The Banks

The Banks
The water off Marathon was never just blue. It came in layers—pale green over the sand, bright turquoise over the hardbottom, darker streaks where the channels cut through. When the wind laid down, you could see coral heads from the boat, scattered like stepping stones across the banks.

That’s where we went lobstering.

It was usually a family crew—me, my sister, my mom, my dad, and his cousins Susan and Nancy. Later on, my wife and children would joined us too. Over the years the people shifted a little, but the routine stayed the same. Someone always packed too much food. Someone forgot something important. There was always at least one pair of fins that didn’t fit quite right.

We’d idle out of the canal early while the air still felt cool. Dad handled the boat like he always did—calm, focused, already thinking ahead. Nets stacked. Tickle sticks lined up.
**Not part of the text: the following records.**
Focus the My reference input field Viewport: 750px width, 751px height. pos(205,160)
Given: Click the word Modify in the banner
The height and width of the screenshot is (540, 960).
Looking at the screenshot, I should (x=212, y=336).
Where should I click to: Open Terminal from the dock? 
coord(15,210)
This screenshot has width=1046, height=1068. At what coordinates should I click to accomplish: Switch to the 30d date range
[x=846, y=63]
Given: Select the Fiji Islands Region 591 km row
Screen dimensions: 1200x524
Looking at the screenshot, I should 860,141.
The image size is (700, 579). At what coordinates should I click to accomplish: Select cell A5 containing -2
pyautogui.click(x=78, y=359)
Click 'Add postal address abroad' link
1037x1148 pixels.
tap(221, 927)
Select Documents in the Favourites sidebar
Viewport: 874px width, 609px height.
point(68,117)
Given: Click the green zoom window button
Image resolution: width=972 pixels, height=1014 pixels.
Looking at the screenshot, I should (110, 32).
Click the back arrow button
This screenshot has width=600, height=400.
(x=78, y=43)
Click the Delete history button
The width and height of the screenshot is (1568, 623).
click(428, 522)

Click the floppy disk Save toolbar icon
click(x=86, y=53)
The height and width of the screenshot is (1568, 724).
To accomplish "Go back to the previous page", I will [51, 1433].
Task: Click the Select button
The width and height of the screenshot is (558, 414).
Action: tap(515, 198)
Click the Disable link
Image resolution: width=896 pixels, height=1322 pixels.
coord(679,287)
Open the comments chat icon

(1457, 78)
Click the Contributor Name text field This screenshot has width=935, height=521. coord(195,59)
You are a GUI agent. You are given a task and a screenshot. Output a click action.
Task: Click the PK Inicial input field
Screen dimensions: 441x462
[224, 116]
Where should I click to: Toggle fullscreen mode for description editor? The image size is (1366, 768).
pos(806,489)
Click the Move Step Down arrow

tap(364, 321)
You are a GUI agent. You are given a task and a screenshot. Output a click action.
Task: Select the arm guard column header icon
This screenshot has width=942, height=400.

Gauges clipped where they belonged.

We never wore wetsuits. Just swim trunks, masks, fins—and if the sun was going to cook us, we’d throw on old dress shirts. Button-downs that had seen better days. They floated around your arms underwater and stuck to your back when you climbed into the boat, but they kept you from getting fried.

The first jump in was always a jolt. Warm water, but still enough to wake you up.

Then the hunt started.

You’d float face-down, scanning the bottom until your brain switched modes and the details started popping out—antennae sticking from under a ledge, a shadow tucked too perfectly into a hole. Once you spotted one, you started seeing them everywhere.

Dad was the best at it.

He’d hover over a coral head like he was weightless, tickle stick sliding behind the lobster with slow patience. The bug would creep forward, trying to escape the pressure, and then—bam—the bully net dropped over it.

He’d hold it up underwater so we could see, eyes smiling through the mask.

When I was younger—when he still had his commercial license—we sometimes got a lot more than just a recreational limit. Those days felt different. The cooler would start filling early, antennae sticking out everywhere, and we’d keep moving spot to spot while Dad worked with this steady rhythm that never seemed rushed.

I didn’t think much about it at the time. It was just what we did. Looking back, I realize I was watching someone who really knew what he was doing.

After the commercial years ended, we still went just as often. We still got our limit most of the time. The only real difference was how many ended up in the cooler.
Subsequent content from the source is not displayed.